Albowiem napisał(a):
"Podjąć decyzję" (lub inaczej "dokonać wyboru") oznacza zrobić (lub nie zrobić) świadomie coś, co (z subiektywnego punktu widzenia) nie było konieczne (nie musiałoby się stać).
Wyrażenie "z subiektywnego punktu widzenia" może się wydawać zbędne w powyższej definicji, ale zostało dodane, aby była ona zgodna z interpretacją "wielu światów" mechaniki kwantowej. Mam nadzieję, że rozumiesz, o co mi chodzi.
Nie, nie rozumiem o co chodzi z tym "z subiektywnego punktu widzenia". Czy chodzi o to, że to, czy coś jest umysłem, czy mamy do czynienia z podejmowaniem decyzji, zależy od obserwatora, i jego osądu, czy coś musiało się stać czy nie?
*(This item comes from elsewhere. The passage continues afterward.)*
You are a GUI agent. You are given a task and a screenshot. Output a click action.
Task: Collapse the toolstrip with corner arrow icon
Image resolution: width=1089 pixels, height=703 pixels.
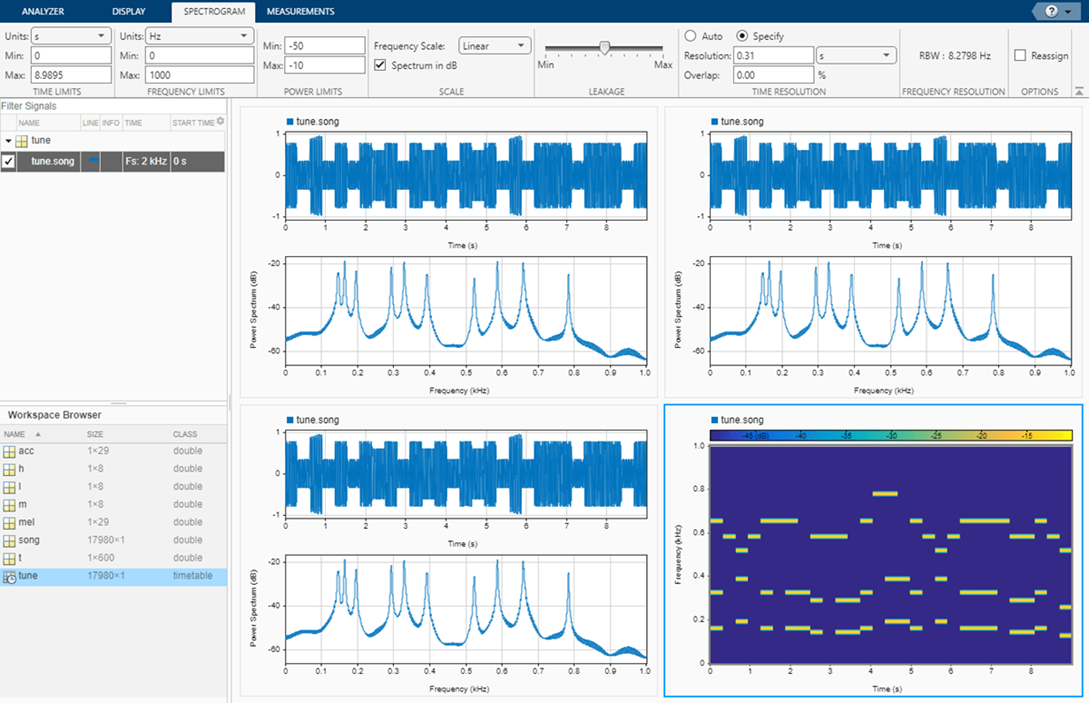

Poza tym kontynuując wskazywanie niejasnych pojęć: pojawia się problem świadomości, czym ona jest. Zresztą, jeżeli mój mózg dokonuje pewnych rozumowań, których sobie nie uświadamiam, to czy oznacza, że nie zachodzą one w umyśle?
Kryterium świadomości jest niejasne a przecież kluczowe. Weźmy np. automat, który rzuca kostką do gry (albo, żeby nie było wątpliwości, przeprowadza pomiar na układzie kwantowym), odczytuje wynik i w zależności od niego wykonuje pewne wcześniej określone działanie. Jeżeli obserwuję jedynie efekt końcowy, to według definicji z odjętym elementem świadomości, miało miejsce "podjęcie decyzji". Takiej definicji nie jestem w stanie przyjąć.